Report finds ozone healing, identifies warming reduction potential


The latest report from the UN Environment’s Scientific Assessment of Ozone Depletion has found a healing ozone layer and identified new potential avenues for climate change mitigation.

The report confirms the long-term action being taken under the Montreal Protocol to reduce ozone-depleting substances (ODSs) have led to the ongoing recovery of stratospheric ozone.

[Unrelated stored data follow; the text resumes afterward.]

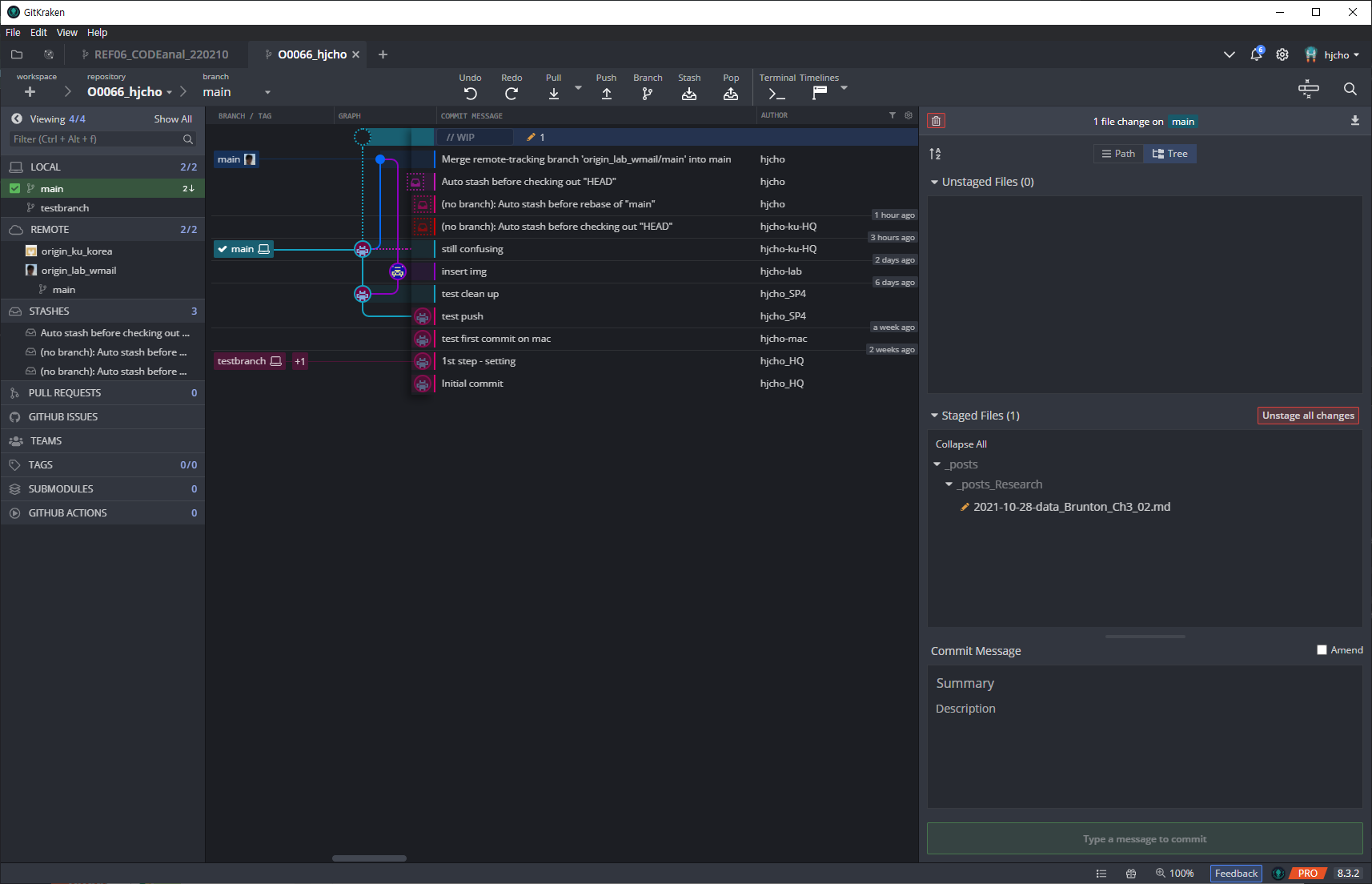This screenshot has height=884, width=1372.
Task: Open the Terminal from toolbar
Action: [776, 94]
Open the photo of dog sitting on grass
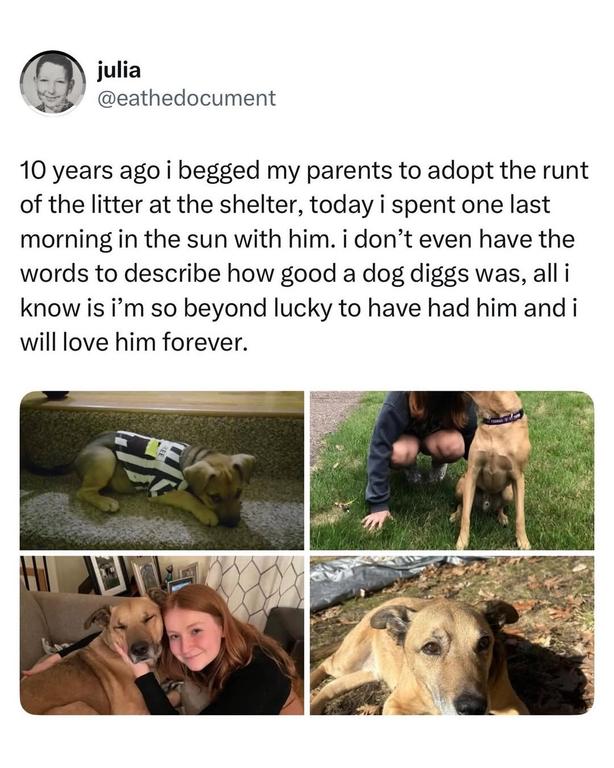Image resolution: width=614 pixels, height=768 pixels. pos(452,470)
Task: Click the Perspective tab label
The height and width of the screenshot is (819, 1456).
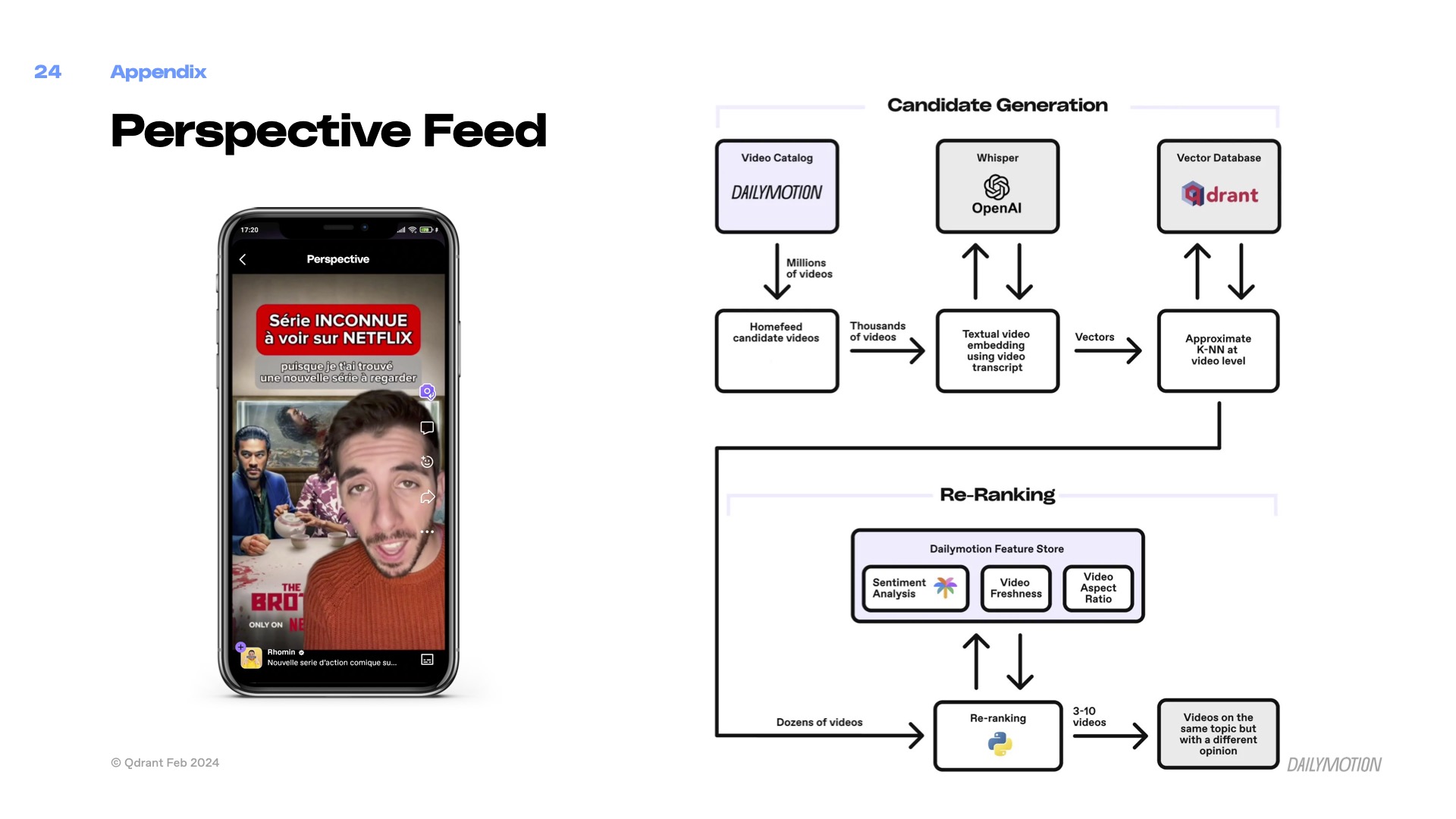Action: click(338, 258)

Evidence presented by the report’s authors show that ozone layer in parts of the stratosphere has recovered at a rate of 1-3% per decade since 2000. At projected rates, Northern Hemisphere and mid-latitude ozone is scheduled to heal completely by the 2030s followed by the Southern Hemisphere in the 2050s and polar regions by 2060

“The Montreal Protocol is one of the most successful multilateral agreements in history for a reason,” said Erik Solheim, head of UN Environment. “The careful mix of authoritative science and collaborative action that has defined the Protocol for more than 30 years and was set to heal our ozone layer is precisely why the Kigali Amendment holds such promise for climate action in future.”

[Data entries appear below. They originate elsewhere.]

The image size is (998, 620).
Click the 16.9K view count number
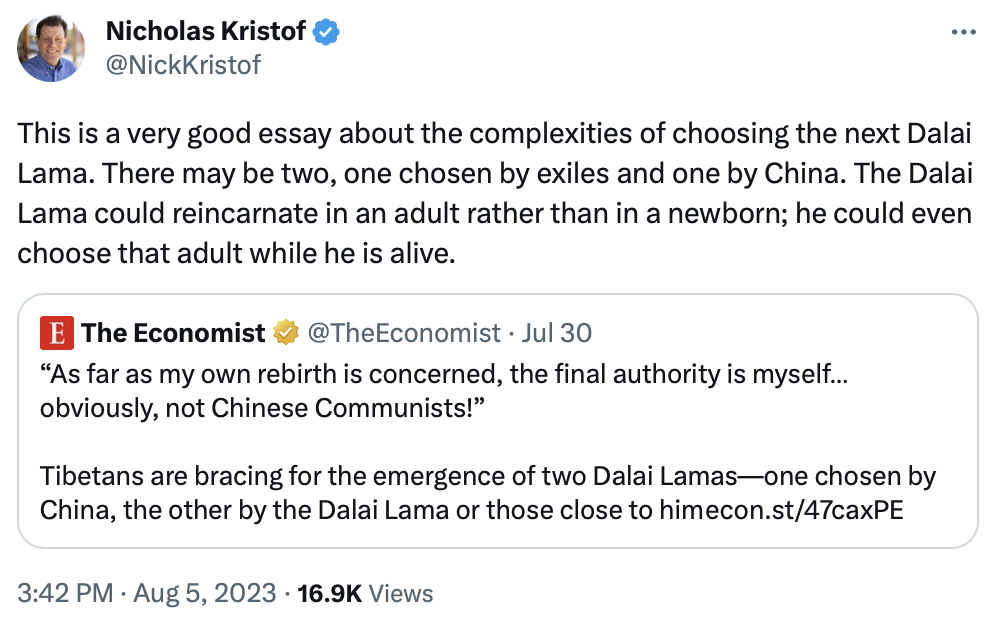click(330, 592)
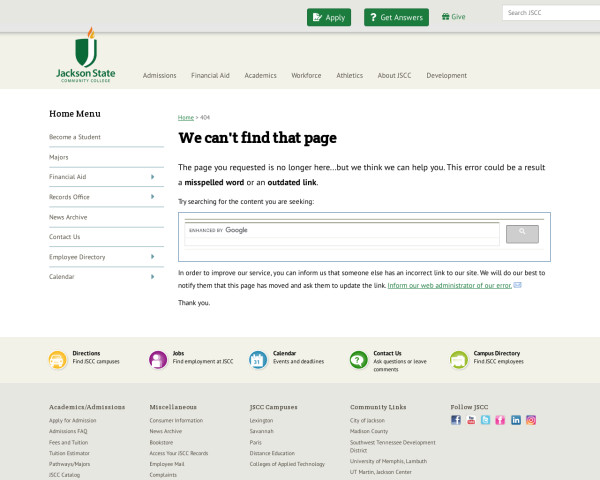
Task: Expand the Employee Directory sidebar arrow
Action: pyautogui.click(x=152, y=257)
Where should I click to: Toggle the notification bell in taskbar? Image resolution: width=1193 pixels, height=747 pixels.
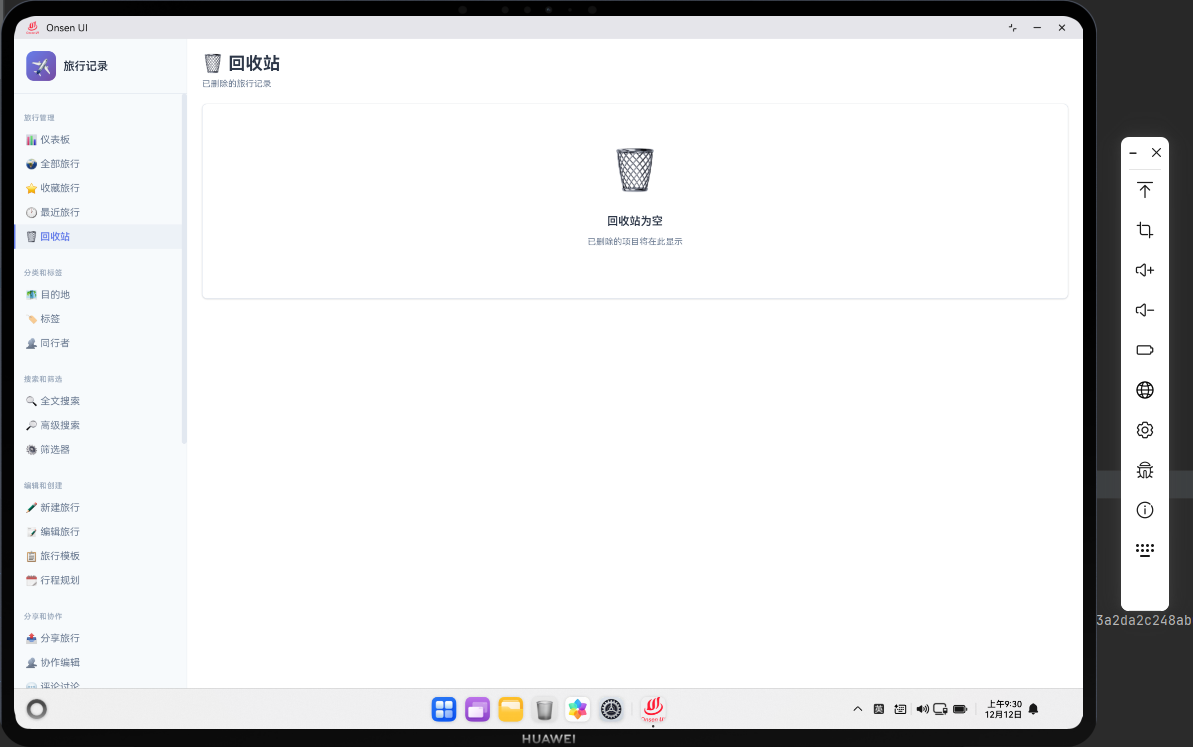coord(1033,708)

The Kigali Amendment comes into action on 1 January 2019, and will further limit the future use of powerful climate-warming gasses found in refrigerators, air conditioners and related products.

“These new assessment results highlight the importance of continued long-term monitoring of HFCs in the atmosphere as the Kigali Amendment begins to take hold,” said David Fahey, Co-Chair of the Montreal Protocol Scientific Assessment Panel and scientist at the NOAA Earth System Research Laboratory in the US.

Full compliance would reduce future global warming due to HFCs by about 50% between now and 2050 compared to a scenario without any HFC controls.